We ended the day with a dip in the richest green-blue water I've ever seen. It was so cool and refreshing after cycling all day. I can hear the waves lapping at the shore right now...
This concludes the "photo-journal" style posts from our holiday. I hope you enjoyed the series!
Taketomi-jima - 竹富島
Sometimes the stars align in such a way, that one is convinced of fate. Staying on Taketomi-jima (jima means island in Japanese), was one of those moments. We've looked into visiting here long ago, but ruled it out when we decided to keep the budget low and just visit Okinawa's main island. The problem is, that on the main island, a hire car is pretty much a necessity. This means that it worked out cheaper to use ANA airmiles for a flight to nearby Ishigaki (more on that island later), and a 15 minute ferry trip to Taketomi - an island like no other in Japan (or the world, for that matter).
The drystone walls in Taketomi are just over 150cm high, so I have no trouble snooping around. The island is a raised coral atoll, which explains its extremely flat topography.
The plan here was simple. Sit in the sun and read, dip in a pool, drink beer, disconnect from the internet and all of the daily noise we're used to, and reset ourselves.
Our plan worked. I've been much further from home, wherever that may be, but rarely have I felt so separate from the goings on of the world. Each day was taken as it came; there was little-to-no planning.
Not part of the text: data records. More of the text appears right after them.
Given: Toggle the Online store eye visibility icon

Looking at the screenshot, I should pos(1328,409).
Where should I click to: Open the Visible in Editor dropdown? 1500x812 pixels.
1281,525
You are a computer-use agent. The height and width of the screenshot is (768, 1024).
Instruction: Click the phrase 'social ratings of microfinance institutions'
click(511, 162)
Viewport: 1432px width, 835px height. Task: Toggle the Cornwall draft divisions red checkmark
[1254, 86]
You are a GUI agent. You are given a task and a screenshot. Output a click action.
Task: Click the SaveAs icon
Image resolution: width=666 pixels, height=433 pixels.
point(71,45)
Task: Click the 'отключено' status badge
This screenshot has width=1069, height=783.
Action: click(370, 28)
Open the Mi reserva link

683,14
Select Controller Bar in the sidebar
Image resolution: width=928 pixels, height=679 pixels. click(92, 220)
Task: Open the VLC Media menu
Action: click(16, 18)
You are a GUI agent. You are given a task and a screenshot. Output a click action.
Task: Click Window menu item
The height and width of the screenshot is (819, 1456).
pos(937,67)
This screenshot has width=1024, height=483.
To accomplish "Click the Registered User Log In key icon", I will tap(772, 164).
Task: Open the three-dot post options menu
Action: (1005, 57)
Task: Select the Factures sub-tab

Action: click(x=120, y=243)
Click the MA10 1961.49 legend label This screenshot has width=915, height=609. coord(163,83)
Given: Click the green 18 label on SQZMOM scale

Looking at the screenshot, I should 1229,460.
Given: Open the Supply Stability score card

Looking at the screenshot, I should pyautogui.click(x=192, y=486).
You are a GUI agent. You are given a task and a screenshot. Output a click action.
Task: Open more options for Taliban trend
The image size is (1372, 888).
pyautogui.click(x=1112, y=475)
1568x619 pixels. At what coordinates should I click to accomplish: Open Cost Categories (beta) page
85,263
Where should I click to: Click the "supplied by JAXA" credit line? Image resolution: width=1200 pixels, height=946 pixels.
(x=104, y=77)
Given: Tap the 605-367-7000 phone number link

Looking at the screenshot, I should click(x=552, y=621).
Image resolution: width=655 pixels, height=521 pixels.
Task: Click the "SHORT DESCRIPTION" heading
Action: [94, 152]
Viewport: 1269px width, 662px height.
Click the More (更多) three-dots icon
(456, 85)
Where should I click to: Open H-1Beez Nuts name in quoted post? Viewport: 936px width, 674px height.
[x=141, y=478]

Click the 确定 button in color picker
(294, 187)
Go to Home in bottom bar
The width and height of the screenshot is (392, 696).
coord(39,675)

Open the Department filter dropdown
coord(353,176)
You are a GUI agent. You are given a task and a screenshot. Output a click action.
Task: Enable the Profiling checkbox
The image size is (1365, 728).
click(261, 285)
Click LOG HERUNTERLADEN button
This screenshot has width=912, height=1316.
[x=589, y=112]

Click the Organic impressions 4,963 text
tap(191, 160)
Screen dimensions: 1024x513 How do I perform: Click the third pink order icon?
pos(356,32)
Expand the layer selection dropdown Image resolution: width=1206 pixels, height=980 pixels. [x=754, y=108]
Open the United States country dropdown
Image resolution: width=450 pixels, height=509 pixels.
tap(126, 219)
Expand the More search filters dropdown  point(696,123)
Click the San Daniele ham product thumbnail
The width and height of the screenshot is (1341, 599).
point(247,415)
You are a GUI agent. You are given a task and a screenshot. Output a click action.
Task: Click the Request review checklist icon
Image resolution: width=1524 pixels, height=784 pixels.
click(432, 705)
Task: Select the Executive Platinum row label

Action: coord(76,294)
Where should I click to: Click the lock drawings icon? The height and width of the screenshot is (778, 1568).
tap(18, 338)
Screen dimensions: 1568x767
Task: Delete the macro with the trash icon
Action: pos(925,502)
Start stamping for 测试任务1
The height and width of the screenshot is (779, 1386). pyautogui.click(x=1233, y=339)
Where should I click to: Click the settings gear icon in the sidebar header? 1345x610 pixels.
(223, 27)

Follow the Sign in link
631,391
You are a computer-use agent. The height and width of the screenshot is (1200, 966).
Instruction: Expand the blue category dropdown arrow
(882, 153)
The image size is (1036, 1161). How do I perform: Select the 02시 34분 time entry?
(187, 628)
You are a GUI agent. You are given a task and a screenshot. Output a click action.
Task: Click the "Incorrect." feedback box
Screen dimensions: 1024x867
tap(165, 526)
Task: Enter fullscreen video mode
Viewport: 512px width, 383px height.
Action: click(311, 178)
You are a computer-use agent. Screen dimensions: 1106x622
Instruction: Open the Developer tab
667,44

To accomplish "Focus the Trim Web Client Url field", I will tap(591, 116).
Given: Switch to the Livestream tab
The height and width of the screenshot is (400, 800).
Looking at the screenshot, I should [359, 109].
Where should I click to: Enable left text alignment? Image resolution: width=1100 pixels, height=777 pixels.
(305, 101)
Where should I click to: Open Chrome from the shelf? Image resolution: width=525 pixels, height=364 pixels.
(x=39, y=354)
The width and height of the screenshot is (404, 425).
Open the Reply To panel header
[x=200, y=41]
There's a beach famous for its star-shaped sand (which is actually not sand, but crustaceans). Apparently it brings good luck to those who find it!
It's when travelling around Japan, outside of my daily routine, that I'm often surprised at how surprised the local people are that I can speak Japanese. I take it for granted - there are numerous expats in Tokyo speaking the lingo. Come out here though, and usually the only tourists will be asian (mostly Japanese, then Chinese, then Korean). If there are any Westerners, they usually don't speak Japanese.
I'm not saying that it's easy to understand the Japanese terms for fruit you've never seen before...
Well, this posting turned into another long one, loaded with photos! I'll end with two more. Each night, we went to the beach (the island is only around 3km wide) and watched the sun set. It does so very quickly this close to the equator. The sun would set over the nearby Iriomote island (西表島) which we visited in 2011.
It was after sundown, in the pitch black, that we heard a group of Japanese tourists scream. They'd found a hermit crab, crossing the road... hardly worth a scream, you say? Well, this particular crab was at least 10cm across, and about 20cm long...
As I was trying to take photos of stars at the time, and had drunk quite a few beers, I completely messed up this photograph. For those interested, the EXIF data is: 13s f/22.0 ISO1000 35mm. Illuminated by a flash of a torch, I turned the camera away after I'd realised the shutter hadn't closed. Then I held the camera in disbelieve. I entered the settings... and then the battery died! Yes, I possibly exclaimed at this point. OK, I did (sorry Charlotte!). The crab was then long gone, into the vegetation. The moment had gone. It was only when I got back to our house that I was blown away. Somehow, I had a useable photo! Huzzah!
I should count my lucky stars...
Note to self: never, ever, ever, under any circumstance, go out drinking and forget to bring your spare RX1 battery.